** Working data follows **

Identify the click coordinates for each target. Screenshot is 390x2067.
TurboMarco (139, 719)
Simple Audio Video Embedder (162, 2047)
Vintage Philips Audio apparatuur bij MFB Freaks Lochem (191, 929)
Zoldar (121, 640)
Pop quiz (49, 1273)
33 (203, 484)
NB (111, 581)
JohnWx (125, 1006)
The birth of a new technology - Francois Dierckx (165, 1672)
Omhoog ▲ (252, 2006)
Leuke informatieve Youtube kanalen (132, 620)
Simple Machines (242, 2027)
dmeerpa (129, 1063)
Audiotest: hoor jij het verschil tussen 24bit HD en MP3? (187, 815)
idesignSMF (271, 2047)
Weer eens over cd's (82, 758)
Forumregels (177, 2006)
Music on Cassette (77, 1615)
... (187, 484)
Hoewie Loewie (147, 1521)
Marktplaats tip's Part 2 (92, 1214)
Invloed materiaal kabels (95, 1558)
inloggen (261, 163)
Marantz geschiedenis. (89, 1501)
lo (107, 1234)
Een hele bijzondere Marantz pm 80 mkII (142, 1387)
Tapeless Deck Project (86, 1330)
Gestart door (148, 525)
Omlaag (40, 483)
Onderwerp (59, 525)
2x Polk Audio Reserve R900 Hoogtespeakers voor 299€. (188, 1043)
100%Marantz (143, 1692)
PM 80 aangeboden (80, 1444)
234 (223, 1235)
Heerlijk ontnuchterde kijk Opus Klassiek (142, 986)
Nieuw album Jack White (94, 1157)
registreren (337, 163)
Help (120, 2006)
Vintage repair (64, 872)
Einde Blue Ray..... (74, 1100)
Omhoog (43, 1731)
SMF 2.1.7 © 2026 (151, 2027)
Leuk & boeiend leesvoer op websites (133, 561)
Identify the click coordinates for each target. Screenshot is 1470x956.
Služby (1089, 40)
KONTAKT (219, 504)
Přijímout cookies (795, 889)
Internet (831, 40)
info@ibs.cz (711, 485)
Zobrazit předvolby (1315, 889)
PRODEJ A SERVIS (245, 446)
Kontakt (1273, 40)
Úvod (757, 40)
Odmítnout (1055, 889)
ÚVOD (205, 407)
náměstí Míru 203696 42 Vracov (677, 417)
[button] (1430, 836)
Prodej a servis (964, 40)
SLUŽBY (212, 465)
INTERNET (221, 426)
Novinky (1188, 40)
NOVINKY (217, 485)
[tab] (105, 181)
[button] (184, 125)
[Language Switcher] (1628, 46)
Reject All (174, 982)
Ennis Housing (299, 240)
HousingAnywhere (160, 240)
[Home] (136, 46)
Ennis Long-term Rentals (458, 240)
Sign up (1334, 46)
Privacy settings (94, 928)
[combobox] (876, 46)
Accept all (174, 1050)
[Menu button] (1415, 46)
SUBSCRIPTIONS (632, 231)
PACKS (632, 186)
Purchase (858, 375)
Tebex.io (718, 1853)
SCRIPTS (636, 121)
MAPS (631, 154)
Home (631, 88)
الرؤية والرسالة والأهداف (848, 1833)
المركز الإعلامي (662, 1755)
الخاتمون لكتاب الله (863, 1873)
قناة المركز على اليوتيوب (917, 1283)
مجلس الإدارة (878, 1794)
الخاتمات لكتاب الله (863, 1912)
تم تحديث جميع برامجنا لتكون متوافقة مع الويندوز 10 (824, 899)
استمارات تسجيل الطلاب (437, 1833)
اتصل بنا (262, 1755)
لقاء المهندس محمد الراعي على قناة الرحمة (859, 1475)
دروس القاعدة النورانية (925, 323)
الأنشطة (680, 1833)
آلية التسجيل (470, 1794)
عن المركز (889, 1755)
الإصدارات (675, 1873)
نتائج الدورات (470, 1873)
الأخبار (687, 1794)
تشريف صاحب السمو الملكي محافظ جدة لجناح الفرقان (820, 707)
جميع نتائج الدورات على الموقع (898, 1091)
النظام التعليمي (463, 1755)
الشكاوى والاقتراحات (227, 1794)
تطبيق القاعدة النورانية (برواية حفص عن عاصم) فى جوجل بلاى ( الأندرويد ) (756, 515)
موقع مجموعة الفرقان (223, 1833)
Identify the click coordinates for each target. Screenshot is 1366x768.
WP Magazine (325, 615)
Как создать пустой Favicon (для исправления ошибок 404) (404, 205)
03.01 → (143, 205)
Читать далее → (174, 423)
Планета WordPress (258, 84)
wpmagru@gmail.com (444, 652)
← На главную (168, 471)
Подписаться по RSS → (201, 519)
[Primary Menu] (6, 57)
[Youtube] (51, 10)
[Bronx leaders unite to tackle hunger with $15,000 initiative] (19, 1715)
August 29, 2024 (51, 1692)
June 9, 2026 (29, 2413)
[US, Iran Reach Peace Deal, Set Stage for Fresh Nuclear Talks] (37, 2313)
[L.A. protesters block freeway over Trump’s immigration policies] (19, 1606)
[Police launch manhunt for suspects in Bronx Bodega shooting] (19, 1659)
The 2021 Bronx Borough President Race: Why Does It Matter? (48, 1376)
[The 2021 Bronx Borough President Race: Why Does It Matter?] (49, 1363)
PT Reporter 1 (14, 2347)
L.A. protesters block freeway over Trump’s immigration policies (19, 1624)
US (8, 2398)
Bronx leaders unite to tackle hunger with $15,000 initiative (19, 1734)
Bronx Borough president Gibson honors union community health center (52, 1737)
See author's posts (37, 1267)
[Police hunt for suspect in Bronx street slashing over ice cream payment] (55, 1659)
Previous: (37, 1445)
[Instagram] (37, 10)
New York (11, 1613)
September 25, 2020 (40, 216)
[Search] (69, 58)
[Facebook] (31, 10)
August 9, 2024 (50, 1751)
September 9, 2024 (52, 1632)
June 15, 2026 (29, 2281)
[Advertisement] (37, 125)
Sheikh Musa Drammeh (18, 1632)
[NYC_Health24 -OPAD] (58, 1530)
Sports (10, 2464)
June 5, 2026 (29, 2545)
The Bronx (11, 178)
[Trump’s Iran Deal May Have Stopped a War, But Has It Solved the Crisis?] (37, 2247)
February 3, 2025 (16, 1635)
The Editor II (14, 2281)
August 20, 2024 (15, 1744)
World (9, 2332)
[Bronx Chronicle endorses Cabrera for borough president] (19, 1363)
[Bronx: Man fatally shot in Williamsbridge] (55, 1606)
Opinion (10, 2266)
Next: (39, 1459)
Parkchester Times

** End of Working data **

> [Aim of the task]:
Above this instruction are the records; retype exactly the lines from the one containing "Reject All (174, 982)" up to and including the one containing "قناة المركز على اليوتيوب (917, 1283)".

> [Response to this task]:
Reject All (174, 982)
Ennis Housing (299, 240)
HousingAnywhere (160, 240)
[Home] (136, 46)
Ennis Long-term Rentals (458, 240)
Sign up (1334, 46)
Privacy settings (94, 928)
[combobox] (876, 46)
Accept all (174, 1050)
[Menu button] (1415, 46)
SUBSCRIPTIONS (632, 231)
PACKS (632, 186)
Purchase (858, 375)
Tebex.io (718, 1853)
SCRIPTS (636, 121)
MAPS (631, 154)
Home (631, 88)
الرؤية والرسالة والأهداف (848, 1833)
المركز الإعلامي (662, 1755)
الخاتمون لكتاب الله (863, 1873)
قناة المركز على اليوتيوب (917, 1283)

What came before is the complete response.